By Vicki Colbert |Staff Writer|
There are advising and counseling resources on this campus that can help CSUSB students graduate on time, but they are rarely used. Not only is this a waste of student fees, but a waste of time … the student’s time.
As far as selecting classes, it can be confusing to read the PAWS report and figuring out how many units is required to graduate since every college and department is different.
Edward Hewitt found himself lost his first two years at CSUSB, and took some classes he didn’t need that were ultimately not credited towards his communications degree. At that moment, he decided it was time to find an advisor.
“I go through my department to pick my classes, usually I just make an appointment and they’re usually available to help me on the spot,” said Hewitt.
Aside from the two students I interviewed, I decided to visit the SAIL center and Advising and Academic services center. Both rooms were nearly empty, which is too bad because the services they offer are free! They’re funded by student fees so we might as well take advantage of them!
For instance, Advising and Academic Services located on the third floor of University Hall offers aid to students whom are undeclared majors, wanting to drop a class, selecting classes per quarter and for students who are enrolled in remedial English or Math. Considering that most incoming freshman will take a remedial course their first year, this center should not be as empty as it is.
Another center on the third floor of UH is the Student Assistance in Learning Program, otherwise known as SAIL. The receptionist a the front desk informed me that this program was designed to help students who are low income, disabled or first generation college students. Being that I am the first person in my family to attend college, I wish I had known about this program before because I literally picked my fall classes blindly as an incoming freshman.
With over 17,500 students enrolled and virtually all with the ultimate goal of graduating, more students should be utilizing these counseling or advising centers, and not just because they need it to clear a hold or drop a class.

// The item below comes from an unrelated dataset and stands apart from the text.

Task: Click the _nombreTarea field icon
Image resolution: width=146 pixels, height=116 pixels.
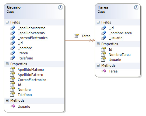Action: [x=104, y=33]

These centers are meant to educate students in gaining more information, deciding which classes are more essential to a specific major, and most importantly graduating on time which proficient knowledge for the job market.
What bothers me is that our student fees go up every year yet these centers get little to no visitors. I don’t know about everyone else, but I don’t want to be considered a “super senior” because I was misguided. For that reason I chose to get myself a mentor to help guide my path to graduation and help me with school work.
Luckily, there is still a place on campus where there seems to be large amount of students dedicated to staying on track with classes and other miscellaneous needs.
The Faculty Student Mentoring Program in the John F. Pfau Library receives about fifty students a day according to mentor Bryan Toledanl. FSMP provides academic and career advising with free printing and a computer lab. The program also conducts field trips to museums in Los Angeles for the students enrolled in the program.
From experience, this center provided me with the best mentor throughout my freshman and sophomore year. My mentor was a communications major like me and told me which professors to avoid and worked with me on essays and outlines. She even practiced speaking Spanish with me, being that my minor is Spanish language.
I highly encourage the students of CSUSB to take advantage of the counseling and advising services on campus. They’re here and go unnoticed until students find themselves in a dire situation. These services are here to help, and we will always need help one way or another.